The AI class for those who missed it. Videos and some subtitles in an easier to access format. Just select the topics you are interested in.
http://www.wonderwhy-er.com/ai-class/

 

 
  [ # 17 ]

Dave, sorry to hear that.  I only had time to take one course - the machine learning one.  It was very interesting blowing the dust off my knowledge of vector mathematics and the like.

Merlin - holy cow… I’m jealous of how much time you have!  Between my day job, my own project & life in general, I could barely get all those assignments completed… fell behind one or two and got ‘dinged’ 10% on the marks even though the answers were all correct (late penalty).

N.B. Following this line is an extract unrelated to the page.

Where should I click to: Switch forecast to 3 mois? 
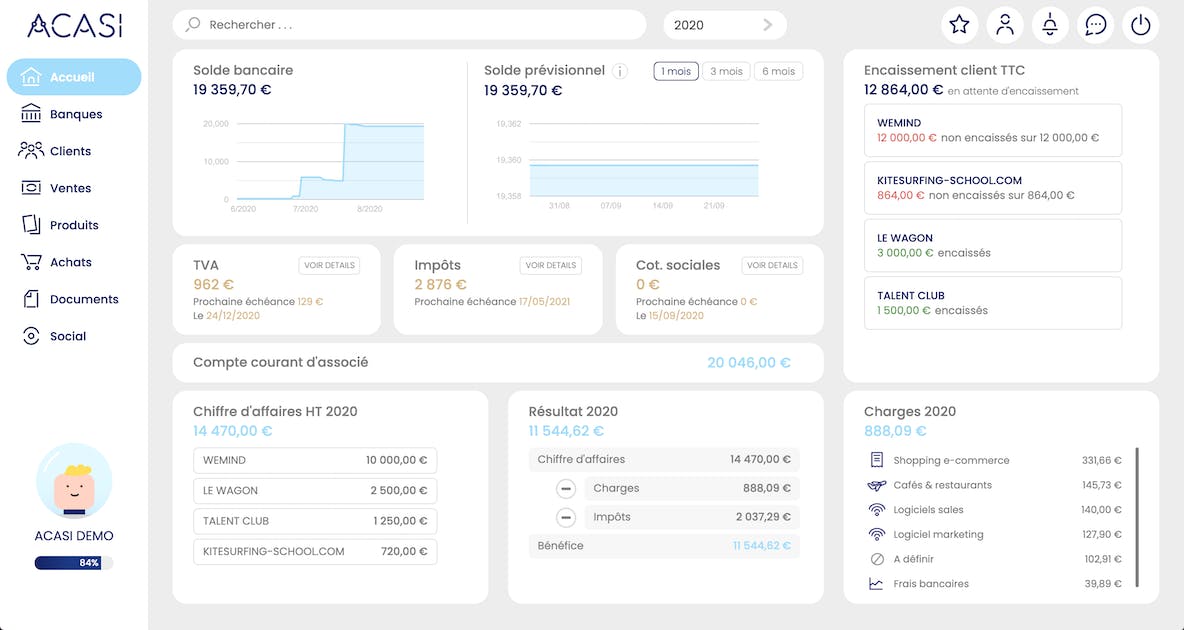tap(726, 71)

I’m taking, next month, the computer security course.  I’m very interested in source code review and ‘pen testing’.  If I had the time I would take many more of them, the probability one and SaaS are tempting me!  Having learned of the existence of these free online courses was great!

 

 
  [ # 18 ]

I completed the machine learning course and started the AI course, but left the AI course due to lack of time.

The machine learning course IMHO was superb and is highly recommended to anyone interested in this topic.
Nothing that could directly be used in a chatbot though (unless you want your bot to perform spam
(e.g. insult) detection smile ).

Some of the techniques discussed during the course, like support vector machines, appear to have applications in natural language processing, but we didn’t discuss those applications. I expect (or rather, hope) the NLP course (my next endeavour) will touch upon chat bots (conversational agents)  given the hype that surrounds SIRI at the moment .

 

 
  [ # 19 ]

I took a quick look at the NLP course, doesn’t look too promising.  Seems like the same song and dance, try to parse this input and create a SQL query, or convert to first order logic.  Perhaps useful in some narrow way, but I doubt if that will bring us full, free form & true NLU.  Correct me if I’m wrong, perhaps I looked too quickly, but it didn’t seem like it was focused on handling extreme linguistic ambiguities that we have to deal with in the real world.

 

 
  [ # 20 ]

I tend to agree Victor. So far none of the courses deal with the full breadth of things we need for a chatbot. But, from the list of topics in his past courses, some of the topics may prove interesting.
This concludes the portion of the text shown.